Saturday, September 09, 2006

No Left Turns - a 'Garrison Keilor' type story by Michael Gartner

Enjoy! Thanks, Dale Lloyd and Bob Moore.

After reading the following story I wonder how close I am to taking no
left turns. Actually its good advice. I remember talking to my mom
and dad about this many many years ago. They too lived to be in their
nineties. Have a great day! Bob

No Left Turns - Great Story!
By Michael Gartner

My father never drove a car.

Well, that's not quite right.

I should say I never saw him drive a car. He quit driving in 1927,
when he was 25 years old, and the last car he drove was a 1926
Whippet.

"In those days," he told me when he was in his 90s, "to drive a car
you had to do things with your hands, and do things with your feet,
and look every which way, and I decided you could walk through life
and enjoy it or drive through life and miss it."

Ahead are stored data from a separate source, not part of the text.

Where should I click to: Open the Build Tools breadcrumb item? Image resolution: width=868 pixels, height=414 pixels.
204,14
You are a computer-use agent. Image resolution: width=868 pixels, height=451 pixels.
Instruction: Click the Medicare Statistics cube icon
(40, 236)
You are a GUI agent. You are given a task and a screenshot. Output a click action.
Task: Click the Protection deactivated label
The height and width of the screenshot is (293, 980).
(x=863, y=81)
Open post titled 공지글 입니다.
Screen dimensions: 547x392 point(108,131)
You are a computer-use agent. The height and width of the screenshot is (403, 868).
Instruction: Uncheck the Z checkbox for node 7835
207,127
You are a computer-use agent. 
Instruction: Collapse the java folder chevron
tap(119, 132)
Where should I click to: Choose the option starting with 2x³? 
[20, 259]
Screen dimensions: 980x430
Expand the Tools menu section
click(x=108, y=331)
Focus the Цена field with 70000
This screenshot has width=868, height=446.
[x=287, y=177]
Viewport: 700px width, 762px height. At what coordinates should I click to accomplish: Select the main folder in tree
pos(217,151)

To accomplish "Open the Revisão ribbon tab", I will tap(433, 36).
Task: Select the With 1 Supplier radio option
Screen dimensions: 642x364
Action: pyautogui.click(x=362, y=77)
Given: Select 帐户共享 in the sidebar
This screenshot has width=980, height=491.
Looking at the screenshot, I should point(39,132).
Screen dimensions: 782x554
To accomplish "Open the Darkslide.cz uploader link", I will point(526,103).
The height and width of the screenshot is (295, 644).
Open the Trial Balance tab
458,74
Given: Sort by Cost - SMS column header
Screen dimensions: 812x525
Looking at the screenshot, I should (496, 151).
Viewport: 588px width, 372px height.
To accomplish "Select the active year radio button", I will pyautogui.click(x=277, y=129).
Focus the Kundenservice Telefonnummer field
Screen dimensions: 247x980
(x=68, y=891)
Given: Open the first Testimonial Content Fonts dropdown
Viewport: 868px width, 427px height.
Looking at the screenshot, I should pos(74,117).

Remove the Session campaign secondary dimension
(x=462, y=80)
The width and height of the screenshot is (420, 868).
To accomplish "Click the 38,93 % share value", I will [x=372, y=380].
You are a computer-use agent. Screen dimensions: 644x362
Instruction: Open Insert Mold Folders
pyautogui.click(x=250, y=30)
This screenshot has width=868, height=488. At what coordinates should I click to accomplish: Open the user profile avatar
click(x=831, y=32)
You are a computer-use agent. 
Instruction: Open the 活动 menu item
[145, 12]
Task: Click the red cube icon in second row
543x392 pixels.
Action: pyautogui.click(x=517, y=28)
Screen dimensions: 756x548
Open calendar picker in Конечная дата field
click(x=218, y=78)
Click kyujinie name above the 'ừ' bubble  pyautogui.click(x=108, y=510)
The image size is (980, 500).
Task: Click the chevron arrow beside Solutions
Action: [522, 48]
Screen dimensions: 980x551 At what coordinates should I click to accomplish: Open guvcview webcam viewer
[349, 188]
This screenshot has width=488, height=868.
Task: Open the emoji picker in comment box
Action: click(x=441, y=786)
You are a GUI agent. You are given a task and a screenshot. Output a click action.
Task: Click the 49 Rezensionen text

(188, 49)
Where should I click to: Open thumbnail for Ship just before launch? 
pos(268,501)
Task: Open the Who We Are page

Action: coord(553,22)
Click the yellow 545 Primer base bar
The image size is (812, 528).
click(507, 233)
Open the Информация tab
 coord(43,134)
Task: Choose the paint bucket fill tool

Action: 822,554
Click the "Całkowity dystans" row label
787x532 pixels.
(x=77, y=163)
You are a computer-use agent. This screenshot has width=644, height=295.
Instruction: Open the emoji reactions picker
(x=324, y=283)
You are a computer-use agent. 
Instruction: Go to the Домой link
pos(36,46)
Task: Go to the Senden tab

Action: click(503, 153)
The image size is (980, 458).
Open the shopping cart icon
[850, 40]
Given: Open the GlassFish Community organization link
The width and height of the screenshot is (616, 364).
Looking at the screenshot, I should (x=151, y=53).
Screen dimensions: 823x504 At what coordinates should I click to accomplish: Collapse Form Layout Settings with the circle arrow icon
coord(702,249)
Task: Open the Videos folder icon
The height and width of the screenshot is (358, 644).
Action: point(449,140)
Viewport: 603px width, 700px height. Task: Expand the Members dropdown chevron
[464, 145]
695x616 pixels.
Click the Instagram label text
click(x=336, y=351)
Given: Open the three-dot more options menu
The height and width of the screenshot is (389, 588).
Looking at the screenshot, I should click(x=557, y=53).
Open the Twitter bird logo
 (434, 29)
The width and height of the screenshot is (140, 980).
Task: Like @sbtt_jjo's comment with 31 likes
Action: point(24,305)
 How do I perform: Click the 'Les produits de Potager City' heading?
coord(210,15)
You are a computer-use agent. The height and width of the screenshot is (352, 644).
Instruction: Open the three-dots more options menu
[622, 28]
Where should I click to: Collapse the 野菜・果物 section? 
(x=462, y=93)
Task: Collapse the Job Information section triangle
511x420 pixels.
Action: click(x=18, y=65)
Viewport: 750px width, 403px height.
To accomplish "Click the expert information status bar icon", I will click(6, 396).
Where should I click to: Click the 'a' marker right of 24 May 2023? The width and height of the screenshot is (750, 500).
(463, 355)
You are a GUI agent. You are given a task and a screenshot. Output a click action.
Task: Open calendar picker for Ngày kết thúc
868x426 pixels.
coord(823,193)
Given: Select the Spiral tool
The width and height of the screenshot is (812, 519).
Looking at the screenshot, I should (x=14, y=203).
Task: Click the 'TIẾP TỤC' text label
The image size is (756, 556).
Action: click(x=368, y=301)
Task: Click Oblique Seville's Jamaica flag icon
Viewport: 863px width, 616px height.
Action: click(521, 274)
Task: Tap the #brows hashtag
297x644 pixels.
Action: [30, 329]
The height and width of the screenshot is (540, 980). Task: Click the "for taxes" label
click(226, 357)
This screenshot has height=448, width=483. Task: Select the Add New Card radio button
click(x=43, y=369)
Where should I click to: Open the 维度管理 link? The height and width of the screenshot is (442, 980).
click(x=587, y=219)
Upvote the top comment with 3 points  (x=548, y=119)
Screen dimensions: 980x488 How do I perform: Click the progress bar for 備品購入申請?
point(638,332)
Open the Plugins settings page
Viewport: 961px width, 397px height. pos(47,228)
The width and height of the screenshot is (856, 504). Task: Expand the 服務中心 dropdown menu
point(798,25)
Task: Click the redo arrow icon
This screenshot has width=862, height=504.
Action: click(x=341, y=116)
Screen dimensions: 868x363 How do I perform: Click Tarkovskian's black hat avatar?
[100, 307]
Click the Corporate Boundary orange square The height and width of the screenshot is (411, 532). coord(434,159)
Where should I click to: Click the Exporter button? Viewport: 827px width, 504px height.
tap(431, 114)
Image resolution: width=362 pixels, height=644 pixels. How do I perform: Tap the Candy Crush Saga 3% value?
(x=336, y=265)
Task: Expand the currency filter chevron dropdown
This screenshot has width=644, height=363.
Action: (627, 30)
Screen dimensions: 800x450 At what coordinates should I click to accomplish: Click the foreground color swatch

At which point my mother, a sometimes salty Irishwoman, chimed in:
"Oh, bull----!" she said. "He hit a horse."

"Well," my father said, "there was that, too."

So my brother and I grew up in a household without a car. The
neighbors all had cars -- the Kollingses next door had a green 1941
Dodge, the VanLaninghams across the street a gray 1936 Plymouth, the
Hopsons two doors down a black 1941 Ford -- but we had none.

My father, a newspaperman in Des Moines, would take the streetcar to
work and, often as not, walk the 3 miles home. If he took the
streetcar home, my mother and brother and I would walk the three
blocks to the streetcar stop, meet him and walk home together.

My brother, David, was born in 1935, and I was born in 1938, and
sometimes, at dinner, we'd ask how come all the neighbors had cars but
we had none. "No one in the family drives," my mother would explain,
and that was that. But, sometimes, my father would say, "But as soon
as one of you boys turns 16, we'll get one."

It was as if he wasn't sure which one of us would turn 16 first.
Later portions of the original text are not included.